A falta de las auténticas actas del concilio, los investigadores se inclinan por las
colecciones canónicas latinas, por ser las más antiguas. En ellas se reproducen cuatro
cánones disciplinares. El c. 1 reafirma la fe de Nicea y condena toda herejía,
especialmente la de los eunomianos, anomeos, arrianos, eudoxianos, semiarrianos,
pneumatómacos, sabelianos, marcelianos, fotinianos y apolinaristas.

La fórmula indirecta “que hay que anatematizar” y el hecho de no decir en qué


consisten esos errores hacen pensar que se tratase de un resumen de los anatemas
contenidos en el Tomo del que nos habla la sinodal del sínodo del 382.

El c. 2 establece que los obispos de una «diócesis» no deben entrometerse en los


asuntos de otras circunscripciones eclesiásticas. Conviene precisar que la palabra
«diócesis» no tiene el sentido que actualmente le damos, sino que significa la
agrupación civil de varias provincias.
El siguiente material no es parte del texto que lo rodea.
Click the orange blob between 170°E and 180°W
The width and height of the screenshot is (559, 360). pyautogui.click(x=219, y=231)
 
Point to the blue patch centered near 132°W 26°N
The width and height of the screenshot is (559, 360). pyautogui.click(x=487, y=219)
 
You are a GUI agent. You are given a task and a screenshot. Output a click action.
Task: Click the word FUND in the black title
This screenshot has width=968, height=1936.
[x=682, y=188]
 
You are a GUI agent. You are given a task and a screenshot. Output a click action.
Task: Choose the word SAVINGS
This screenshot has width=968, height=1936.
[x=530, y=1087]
El canon enumera las diócesis civiles existentes
en Oriente: Tracia, Asia, Ponto, Oriente, Egipto.
Entre los canones disciplinares destaca el c. 3 en el que se afirma que «el obispo de
Constantinopla, por ser ésta la nueva Roma, tendrá el primado de honor, después del obispo de
Roma». Como se puede observar la razón que se alega es política, no eclesiástica. La Iglesia
occidental rechazó siempre este canon, que originaría luego una serie de enfrentamientos y
disensiones.
El c. 4 declaraba nula la ordenación de Máximo, el intrigante colaborador de S. Gregorio de
Nacianzo.
A estos cuatro cánones se suelen añadir otros tres que figuran en algunas colecciones canónicas
griegas. Dos de ellos proceden del sínodo de Constantinopla del 382, y el tercero es una carta de
la Iglesia de Constantinopla a la de Antioquía.